Clown Is in Town
Clowns are comical performers, stereotypically characterized by their grotesque appearances: colored wigs, stylistic makeup, outlandish costumes, unusually large footwear, red-nose, etc., who entertain spectators by acting in a hilarious fashion. The types of their acts varies greatly. Although some find clowns to be scary, their intended purpose is to entertain people, especially young children. Peter Berger writes that “It seems plausible that folly and fools, like religion and magic, meet some deeply rooted needs in human society.” For this reason, clowning is often considered an important part of training as a physical performance discipline, partly because tricky subject matter can be dealt with, but also because it requires a high level of risk and play in the performer.
Clowning was developed from a broad tradition of historical performances, and it is difficult to point out a singular tradition or even a few different ones as being the primary precursors to clowns.

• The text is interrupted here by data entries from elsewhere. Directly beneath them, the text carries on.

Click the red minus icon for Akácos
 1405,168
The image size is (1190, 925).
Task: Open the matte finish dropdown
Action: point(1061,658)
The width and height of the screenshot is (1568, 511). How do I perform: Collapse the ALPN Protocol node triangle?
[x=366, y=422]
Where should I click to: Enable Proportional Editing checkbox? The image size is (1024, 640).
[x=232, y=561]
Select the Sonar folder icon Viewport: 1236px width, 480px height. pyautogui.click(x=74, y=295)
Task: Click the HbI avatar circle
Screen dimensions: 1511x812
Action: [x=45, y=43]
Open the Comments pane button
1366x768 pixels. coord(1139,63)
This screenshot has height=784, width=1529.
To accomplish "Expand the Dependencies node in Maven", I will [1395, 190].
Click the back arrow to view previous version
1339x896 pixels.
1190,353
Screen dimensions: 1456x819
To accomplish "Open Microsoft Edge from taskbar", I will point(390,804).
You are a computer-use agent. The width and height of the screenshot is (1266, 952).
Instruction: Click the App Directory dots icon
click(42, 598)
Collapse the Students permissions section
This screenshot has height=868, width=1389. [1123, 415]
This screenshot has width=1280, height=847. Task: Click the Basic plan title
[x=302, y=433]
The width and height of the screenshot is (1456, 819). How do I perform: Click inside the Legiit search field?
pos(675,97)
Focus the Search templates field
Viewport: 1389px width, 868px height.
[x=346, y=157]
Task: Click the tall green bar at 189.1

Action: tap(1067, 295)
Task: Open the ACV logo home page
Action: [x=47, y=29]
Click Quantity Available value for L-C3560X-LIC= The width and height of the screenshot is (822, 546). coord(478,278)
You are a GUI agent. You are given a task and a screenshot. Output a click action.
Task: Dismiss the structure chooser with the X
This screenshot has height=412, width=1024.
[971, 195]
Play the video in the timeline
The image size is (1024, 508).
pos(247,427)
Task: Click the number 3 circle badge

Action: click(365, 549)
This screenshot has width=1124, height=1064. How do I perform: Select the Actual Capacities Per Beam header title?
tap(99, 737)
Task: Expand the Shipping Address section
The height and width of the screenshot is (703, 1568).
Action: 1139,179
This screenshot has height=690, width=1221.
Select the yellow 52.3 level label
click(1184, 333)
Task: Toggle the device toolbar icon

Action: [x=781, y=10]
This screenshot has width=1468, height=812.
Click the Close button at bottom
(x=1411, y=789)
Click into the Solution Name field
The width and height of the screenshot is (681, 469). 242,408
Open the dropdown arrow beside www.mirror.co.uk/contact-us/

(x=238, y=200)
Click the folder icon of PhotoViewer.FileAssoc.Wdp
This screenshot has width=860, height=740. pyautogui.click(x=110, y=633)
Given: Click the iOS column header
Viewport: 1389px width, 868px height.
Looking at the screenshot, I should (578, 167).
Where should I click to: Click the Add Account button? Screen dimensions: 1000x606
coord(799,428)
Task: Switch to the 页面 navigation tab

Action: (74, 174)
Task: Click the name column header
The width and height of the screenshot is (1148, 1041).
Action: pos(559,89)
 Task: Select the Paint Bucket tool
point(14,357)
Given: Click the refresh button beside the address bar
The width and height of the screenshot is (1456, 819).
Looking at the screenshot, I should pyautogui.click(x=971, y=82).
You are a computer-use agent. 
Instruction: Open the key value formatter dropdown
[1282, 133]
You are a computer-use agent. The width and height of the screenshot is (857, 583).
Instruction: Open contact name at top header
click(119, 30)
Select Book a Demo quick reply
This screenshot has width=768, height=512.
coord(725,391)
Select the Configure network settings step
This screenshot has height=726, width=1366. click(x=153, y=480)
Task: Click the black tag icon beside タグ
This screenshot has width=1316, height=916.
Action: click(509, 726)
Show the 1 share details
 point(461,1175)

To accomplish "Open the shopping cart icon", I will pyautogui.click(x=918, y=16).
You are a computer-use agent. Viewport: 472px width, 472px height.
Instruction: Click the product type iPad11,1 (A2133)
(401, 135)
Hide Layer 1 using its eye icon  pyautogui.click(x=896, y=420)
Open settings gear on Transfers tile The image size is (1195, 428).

However there are a few past prominent forms of entertainment contemporarily linked to clowning as its possible antecedents.
Examples of historical, “clown-like” comedic performers have been the pantomimus in ancient Greece, the Lazzi of Commedia dell’Arte, bouffons, court jesters, as well as the French mime tradition. On top of this there are many non-European clowning traditions (including clown-like figures in Japanese Kabuki theatre) to consider which may or may not have influenced what we now think of as a clown.
A whiteface character does not always wear the classic whiteface makeup. Additionally, a character can wear traditional whiteface makeup and be an auguste.
Classic appearance. Traditionally, the whiteface clown uses “clown white” makeup to cover his or her entire face and neck with none of the underlying flesh color showing. In the European whiteface makeup, the ears are painted red. Features, in red and black, are delicate. He or she is traditionally costumed far more extravagantly than the other two clown types, sometimes wearing the ruffled collar and pointed hat which typify the stereotypical “clown suit”.